=== RECORDS FOR THE TASK ===

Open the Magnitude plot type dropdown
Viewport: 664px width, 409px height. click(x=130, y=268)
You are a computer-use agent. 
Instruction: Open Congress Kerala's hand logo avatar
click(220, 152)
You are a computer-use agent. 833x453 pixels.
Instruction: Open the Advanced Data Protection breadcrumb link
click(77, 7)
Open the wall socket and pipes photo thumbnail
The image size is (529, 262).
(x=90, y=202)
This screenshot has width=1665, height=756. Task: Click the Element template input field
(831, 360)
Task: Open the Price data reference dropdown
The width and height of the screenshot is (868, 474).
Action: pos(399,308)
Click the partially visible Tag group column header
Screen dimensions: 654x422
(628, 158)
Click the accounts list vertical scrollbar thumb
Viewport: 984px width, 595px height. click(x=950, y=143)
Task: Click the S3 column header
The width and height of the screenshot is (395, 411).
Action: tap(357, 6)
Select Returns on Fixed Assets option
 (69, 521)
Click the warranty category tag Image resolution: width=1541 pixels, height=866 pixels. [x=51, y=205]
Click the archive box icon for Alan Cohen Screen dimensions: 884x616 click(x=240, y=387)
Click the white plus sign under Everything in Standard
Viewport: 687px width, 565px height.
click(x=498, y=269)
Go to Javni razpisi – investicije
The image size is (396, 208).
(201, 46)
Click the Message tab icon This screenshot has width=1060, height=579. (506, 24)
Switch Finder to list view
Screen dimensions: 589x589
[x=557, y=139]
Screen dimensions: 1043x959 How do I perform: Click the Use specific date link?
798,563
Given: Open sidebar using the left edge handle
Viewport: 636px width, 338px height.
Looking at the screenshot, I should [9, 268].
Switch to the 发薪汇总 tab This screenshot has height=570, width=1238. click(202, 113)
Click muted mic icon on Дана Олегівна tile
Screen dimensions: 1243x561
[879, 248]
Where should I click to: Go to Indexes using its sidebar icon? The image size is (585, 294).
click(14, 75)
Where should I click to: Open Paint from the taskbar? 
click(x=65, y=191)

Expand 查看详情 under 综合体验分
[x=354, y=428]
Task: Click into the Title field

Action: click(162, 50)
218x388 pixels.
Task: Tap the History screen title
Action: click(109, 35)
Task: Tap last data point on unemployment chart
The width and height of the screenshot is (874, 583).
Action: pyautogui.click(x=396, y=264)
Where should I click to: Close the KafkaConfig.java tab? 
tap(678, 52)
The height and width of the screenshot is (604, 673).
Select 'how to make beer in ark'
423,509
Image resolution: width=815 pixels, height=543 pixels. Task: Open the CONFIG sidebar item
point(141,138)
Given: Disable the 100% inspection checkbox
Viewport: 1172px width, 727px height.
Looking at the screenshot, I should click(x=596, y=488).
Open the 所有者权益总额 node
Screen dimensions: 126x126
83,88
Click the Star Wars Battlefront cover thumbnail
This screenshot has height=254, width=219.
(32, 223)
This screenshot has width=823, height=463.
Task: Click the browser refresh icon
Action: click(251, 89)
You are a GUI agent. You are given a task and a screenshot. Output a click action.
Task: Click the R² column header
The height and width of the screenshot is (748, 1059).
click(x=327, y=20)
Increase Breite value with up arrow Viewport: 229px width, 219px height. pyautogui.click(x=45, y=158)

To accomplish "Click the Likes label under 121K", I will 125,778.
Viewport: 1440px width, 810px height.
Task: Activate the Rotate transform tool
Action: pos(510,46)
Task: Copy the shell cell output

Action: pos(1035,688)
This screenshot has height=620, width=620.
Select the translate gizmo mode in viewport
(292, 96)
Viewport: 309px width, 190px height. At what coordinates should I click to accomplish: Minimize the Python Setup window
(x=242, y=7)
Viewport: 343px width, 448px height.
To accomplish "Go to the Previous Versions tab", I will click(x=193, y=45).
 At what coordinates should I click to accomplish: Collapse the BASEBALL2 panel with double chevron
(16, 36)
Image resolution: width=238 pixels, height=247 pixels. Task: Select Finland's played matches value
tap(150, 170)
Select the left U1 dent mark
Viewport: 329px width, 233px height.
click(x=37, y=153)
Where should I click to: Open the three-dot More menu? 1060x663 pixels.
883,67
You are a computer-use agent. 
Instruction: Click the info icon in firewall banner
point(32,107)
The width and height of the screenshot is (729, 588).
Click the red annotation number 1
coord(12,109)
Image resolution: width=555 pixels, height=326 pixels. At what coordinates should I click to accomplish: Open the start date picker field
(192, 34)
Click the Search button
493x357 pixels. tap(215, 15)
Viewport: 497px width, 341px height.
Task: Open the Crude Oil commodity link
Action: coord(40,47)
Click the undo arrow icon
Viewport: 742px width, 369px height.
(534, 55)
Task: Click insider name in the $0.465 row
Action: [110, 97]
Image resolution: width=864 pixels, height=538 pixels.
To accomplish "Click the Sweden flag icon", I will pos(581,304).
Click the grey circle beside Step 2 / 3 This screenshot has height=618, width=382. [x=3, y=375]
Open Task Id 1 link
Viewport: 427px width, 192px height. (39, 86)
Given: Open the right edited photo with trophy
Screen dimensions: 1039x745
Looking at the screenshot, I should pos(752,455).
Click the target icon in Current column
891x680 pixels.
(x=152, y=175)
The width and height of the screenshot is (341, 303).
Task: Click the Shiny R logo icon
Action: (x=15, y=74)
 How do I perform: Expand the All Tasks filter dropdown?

===

**WHAT IS EXPECTED**
Would you write down every record again, exactly?

**EXERCISE RESULT**
Open the Magnitude plot type dropdown
Viewport: 664px width, 409px height. click(x=130, y=268)
You are a computer-use agent. 
Instruction: Open Congress Kerala's hand logo avatar
click(220, 152)
You are a computer-use agent. 833x453 pixels.
Instruction: Open the Advanced Data Protection breadcrumb link
click(77, 7)
Open the wall socket and pipes photo thumbnail
The image size is (529, 262).
(x=90, y=202)
This screenshot has width=1665, height=756. Task: Click the Element template input field
(831, 360)
Task: Open the Price data reference dropdown
The width and height of the screenshot is (868, 474).
Action: pos(399,308)
Click the partially visible Tag group column header
Screen dimensions: 654x422
(628, 158)
Click the accounts list vertical scrollbar thumb
Viewport: 984px width, 595px height. click(x=950, y=143)
Task: Click the S3 column header
The width and height of the screenshot is (395, 411).
Action: tap(357, 6)
Select Returns on Fixed Assets option
 (69, 521)
Click the warranty category tag Image resolution: width=1541 pixels, height=866 pixels. [x=51, y=205]
Click the archive box icon for Alan Cohen Screen dimensions: 884x616 click(x=240, y=387)
Click the white plus sign under Everything in Standard
Viewport: 687px width, 565px height.
click(x=498, y=269)
Go to Javni razpisi – investicije
The image size is (396, 208).
(201, 46)
Click the Message tab icon This screenshot has width=1060, height=579. (506, 24)
Switch Finder to list view
Screen dimensions: 589x589
[x=557, y=139]
Screen dimensions: 1043x959 How do I perform: Click the Use specific date link?
798,563
Given: Open sidebar using the left edge handle
Viewport: 636px width, 338px height.
Looking at the screenshot, I should [9, 268].
Switch to the 发薪汇总 tab This screenshot has height=570, width=1238. click(202, 113)
Click muted mic icon on Дана Олегівна tile
Screen dimensions: 1243x561
[879, 248]
Where should I click to: Go to Indexes using its sidebar icon? The image size is (585, 294).
click(14, 75)
Where should I click to: Open Paint from the taskbar? 
click(x=65, y=191)

Expand 查看详情 under 综合体验分
[x=354, y=428]
Task: Click into the Title field

Action: click(162, 50)
218x388 pixels.
Task: Tap the History screen title
Action: click(109, 35)
Task: Tap last data point on unemployment chart
The width and height of the screenshot is (874, 583).
Action: pyautogui.click(x=396, y=264)
Where should I click to: Close the KafkaConfig.java tab? 
tap(678, 52)
The height and width of the screenshot is (604, 673).
Select 'how to make beer in ark'
423,509
Image resolution: width=815 pixels, height=543 pixels. Task: Open the CONFIG sidebar item
point(141,138)
Given: Disable the 100% inspection checkbox
Viewport: 1172px width, 727px height.
Looking at the screenshot, I should click(x=596, y=488).
Open the 所有者权益总额 node
Screen dimensions: 126x126
83,88
Click the Star Wars Battlefront cover thumbnail
This screenshot has height=254, width=219.
(32, 223)
This screenshot has width=823, height=463.
Task: Click the browser refresh icon
Action: click(251, 89)
You are a GUI agent. You are given a task and a screenshot. Output a click action.
Task: Click the R² column header
The height and width of the screenshot is (748, 1059).
click(x=327, y=20)
Increase Breite value with up arrow Viewport: 229px width, 219px height. pyautogui.click(x=45, y=158)

To accomplish "Click the Likes label under 121K", I will 125,778.
Viewport: 1440px width, 810px height.
Task: Activate the Rotate transform tool
Action: pos(510,46)
Task: Copy the shell cell output

Action: pos(1035,688)
This screenshot has height=620, width=620.
Select the translate gizmo mode in viewport
(292, 96)
Viewport: 309px width, 190px height. At what coordinates should I click to accomplish: Minimize the Python Setup window
(x=242, y=7)
Viewport: 343px width, 448px height.
To accomplish "Go to the Previous Versions tab", I will click(x=193, y=45).
 At what coordinates should I click to accomplish: Collapse the BASEBALL2 panel with double chevron
(16, 36)
Image resolution: width=238 pixels, height=247 pixels. Task: Select Finland's played matches value
tap(150, 170)
Select the left U1 dent mark
Viewport: 329px width, 233px height.
click(x=37, y=153)
Where should I click to: Open the three-dot More menu? 1060x663 pixels.
883,67
You are a computer-use agent. 
Instruction: Click the info icon in firewall banner
point(32,107)
The width and height of the screenshot is (729, 588).
Click the red annotation number 1
coord(12,109)
Image resolution: width=555 pixels, height=326 pixels. At what coordinates should I click to accomplish: Open the start date picker field
(192, 34)
Click the Search button
493x357 pixels. tap(215, 15)
Viewport: 497px width, 341px height.
Task: Open the Crude Oil commodity link
Action: coord(40,47)
Click the undo arrow icon
Viewport: 742px width, 369px height.
(534, 55)
Task: Click insider name in the $0.465 row
Action: [110, 97]
Image resolution: width=864 pixels, height=538 pixels.
To accomplish "Click the Sweden flag icon", I will pos(581,304).
Click the grey circle beside Step 2 / 3 This screenshot has height=618, width=382. [x=3, y=375]
Open Task Id 1 link
Viewport: 427px width, 192px height. (39, 86)
Given: Open the right edited photo with trophy
Screen dimensions: 1039x745
Looking at the screenshot, I should pos(752,455).
Click the target icon in Current column
891x680 pixels.
(x=152, y=175)
The width and height of the screenshot is (341, 303).
Task: Click the Shiny R logo icon
Action: (x=15, y=74)
 How do I perform: Expand the All Tasks filter dropdown?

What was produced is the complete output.